In August 2021, Section 1326 was struck down in United States v. Carrillo-Lopez in the Federal District Court in the District of Nevada. The court concluded that the statute violated the Due Process Clause of the Fifth Amendment. While significant tension exists between Congress's plenary power over immigration matters and the due process rights of the Fifth Amendment, the court came to the right conclusion. Strict scrutiny is the proper standard of review.

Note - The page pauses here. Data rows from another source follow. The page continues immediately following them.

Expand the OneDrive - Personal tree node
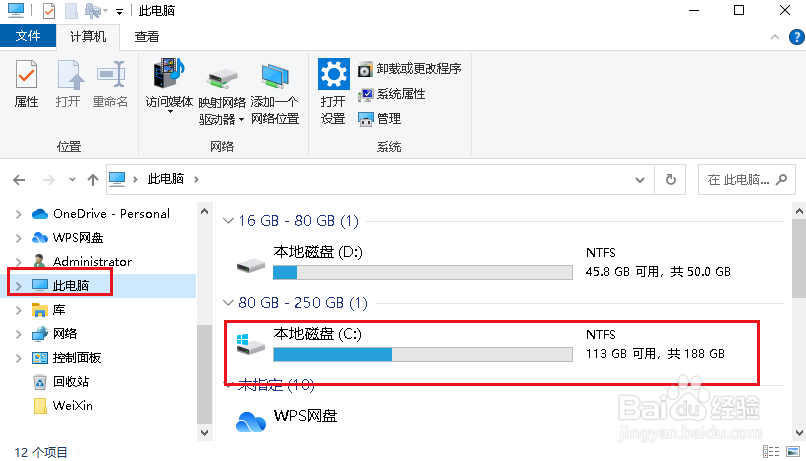806x461 pixels. coord(19,214)
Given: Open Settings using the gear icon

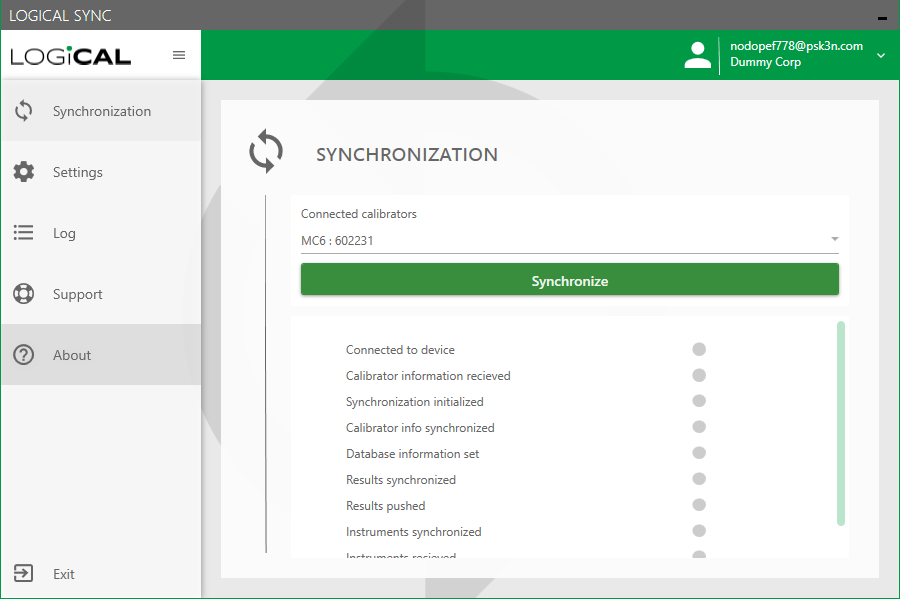Looking at the screenshot, I should click(x=23, y=171).
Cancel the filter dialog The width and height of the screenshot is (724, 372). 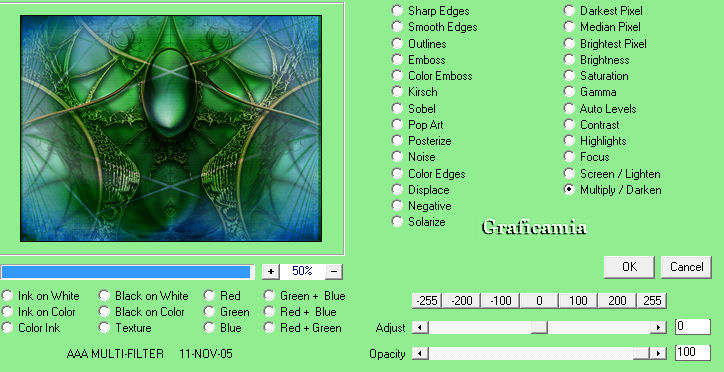686,267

When considering a statute's validity, there must be a balance between the equal protection concerns of the Fifth Amendment and the plenary powers of Congress. Through testimony provided in Carrillo-Lopez, the court learned that Section 1326's predecessor was enacted with particular animus against Mexican immigrants, and so the court held that it would be a gross miscarriage of justice to continue ignoring this xenophobic history. Additionally, the recodification in 1952, which rolled the Act of 1929 into Section 1326, did not erase the embedded racial animus. In fact, Congress did not disavow or even discuss the embedded racial animus when it adopted the previous statute in nearly identical form as its predecessor. If anything, the 1952 Congress had its own racial animus and xenophobic reasons for recodifying the statute. Therefore, when balancing the constitutional tension between equal protection guarantees and plenary power over immigration, the Carrillo-Lopez opinion came to the right conclusion by favoring equal protection concerns and applying strict scrutiny.